_TASK PROMPT:_ Give back, character for character, the line that includes "San Antonio Spurs (193, 2478)" and all lines beneath it in the data.

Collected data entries
# # # # #

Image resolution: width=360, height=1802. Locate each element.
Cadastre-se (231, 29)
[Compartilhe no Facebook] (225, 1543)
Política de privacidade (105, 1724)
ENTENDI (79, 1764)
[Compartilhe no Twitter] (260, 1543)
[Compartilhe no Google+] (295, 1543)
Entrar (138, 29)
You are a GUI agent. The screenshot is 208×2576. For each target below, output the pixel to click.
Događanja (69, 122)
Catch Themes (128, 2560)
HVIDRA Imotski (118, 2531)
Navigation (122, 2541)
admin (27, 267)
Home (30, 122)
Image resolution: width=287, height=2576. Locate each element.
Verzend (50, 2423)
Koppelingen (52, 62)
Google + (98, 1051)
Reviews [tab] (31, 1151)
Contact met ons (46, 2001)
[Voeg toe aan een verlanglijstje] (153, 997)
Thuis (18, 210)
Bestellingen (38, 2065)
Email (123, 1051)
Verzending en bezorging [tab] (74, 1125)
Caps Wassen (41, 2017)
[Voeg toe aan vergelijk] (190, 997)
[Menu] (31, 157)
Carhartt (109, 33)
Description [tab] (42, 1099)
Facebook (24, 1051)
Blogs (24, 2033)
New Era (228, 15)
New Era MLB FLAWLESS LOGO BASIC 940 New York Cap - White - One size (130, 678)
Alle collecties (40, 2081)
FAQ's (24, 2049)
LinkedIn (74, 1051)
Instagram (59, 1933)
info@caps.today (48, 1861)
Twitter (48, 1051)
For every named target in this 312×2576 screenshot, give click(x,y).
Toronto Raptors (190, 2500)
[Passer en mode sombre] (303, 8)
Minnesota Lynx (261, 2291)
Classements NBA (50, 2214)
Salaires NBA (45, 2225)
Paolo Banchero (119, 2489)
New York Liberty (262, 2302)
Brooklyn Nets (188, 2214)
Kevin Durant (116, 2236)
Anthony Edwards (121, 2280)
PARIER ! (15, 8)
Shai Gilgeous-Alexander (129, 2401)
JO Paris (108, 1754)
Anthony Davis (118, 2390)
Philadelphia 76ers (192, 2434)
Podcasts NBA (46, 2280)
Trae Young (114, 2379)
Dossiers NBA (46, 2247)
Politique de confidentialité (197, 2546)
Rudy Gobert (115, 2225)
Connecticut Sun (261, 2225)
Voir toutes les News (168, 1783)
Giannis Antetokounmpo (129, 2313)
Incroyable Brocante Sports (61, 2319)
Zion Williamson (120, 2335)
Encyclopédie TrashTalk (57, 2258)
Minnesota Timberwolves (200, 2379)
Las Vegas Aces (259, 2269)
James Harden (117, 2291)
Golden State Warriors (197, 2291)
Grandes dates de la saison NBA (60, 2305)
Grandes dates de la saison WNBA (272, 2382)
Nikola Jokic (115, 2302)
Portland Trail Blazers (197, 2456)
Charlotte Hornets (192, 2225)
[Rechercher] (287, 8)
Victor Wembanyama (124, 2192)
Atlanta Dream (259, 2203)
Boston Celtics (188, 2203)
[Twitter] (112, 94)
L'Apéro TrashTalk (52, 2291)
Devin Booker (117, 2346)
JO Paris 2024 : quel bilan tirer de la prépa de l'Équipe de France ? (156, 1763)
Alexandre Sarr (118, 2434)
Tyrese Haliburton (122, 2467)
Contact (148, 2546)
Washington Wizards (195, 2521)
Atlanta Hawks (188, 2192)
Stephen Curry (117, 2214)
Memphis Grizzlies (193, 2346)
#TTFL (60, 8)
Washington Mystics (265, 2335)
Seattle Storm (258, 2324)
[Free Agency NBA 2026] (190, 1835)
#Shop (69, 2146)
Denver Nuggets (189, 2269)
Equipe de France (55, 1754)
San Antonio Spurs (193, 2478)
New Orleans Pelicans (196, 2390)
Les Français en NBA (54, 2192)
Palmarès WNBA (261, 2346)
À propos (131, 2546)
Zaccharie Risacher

# # # # #

_RESULT OF THE TASK:_
San Antonio Spurs (193, 2478)
New Orleans Pelicans (196, 2390)
Les Français en NBA (54, 2192)
Palmarès WNBA (261, 2346)
À propos (131, 2546)
Zaccharie Risacher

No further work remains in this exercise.